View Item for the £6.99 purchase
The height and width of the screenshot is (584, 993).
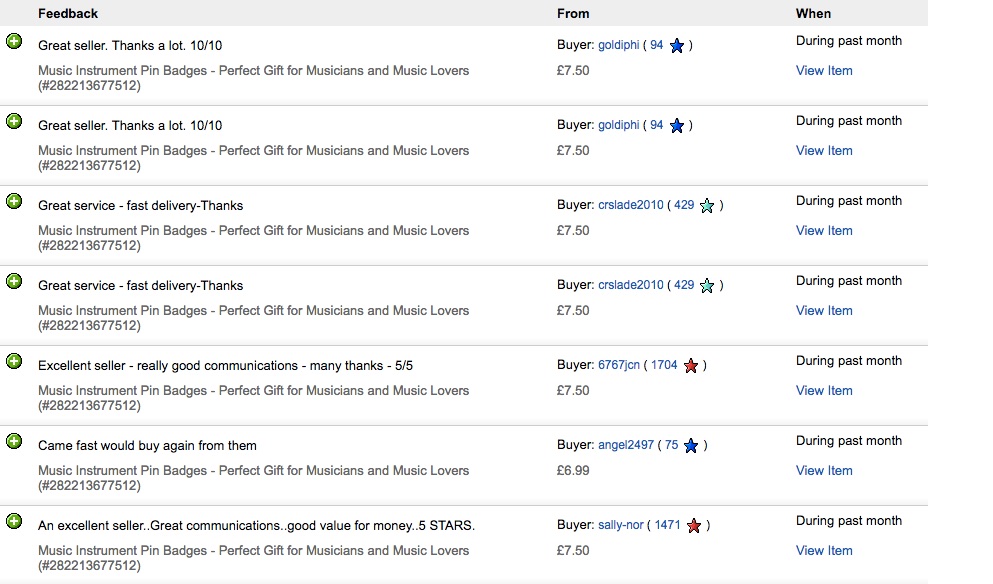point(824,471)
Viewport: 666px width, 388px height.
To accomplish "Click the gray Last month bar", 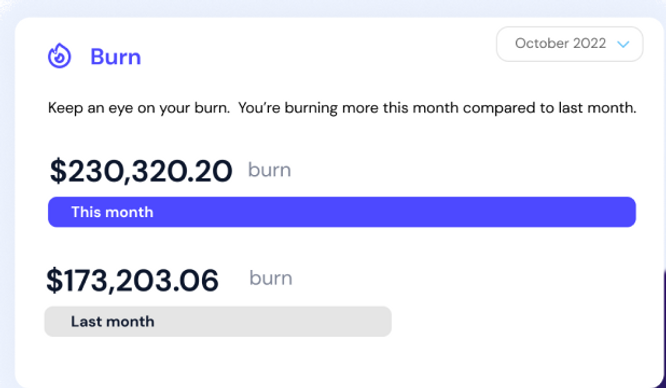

______________________________

■ EXERCISE OBJECTIVE ■
Beginning at the line that contains "Viewport: 666px width, 388px height.", transcribe it and every later line through the last line of the data above, exactly, and drop the pictures.

■ TASK ANSWER ■
Viewport: 666px width, 388px height.
To accomplish "Click the gray Last month bar", 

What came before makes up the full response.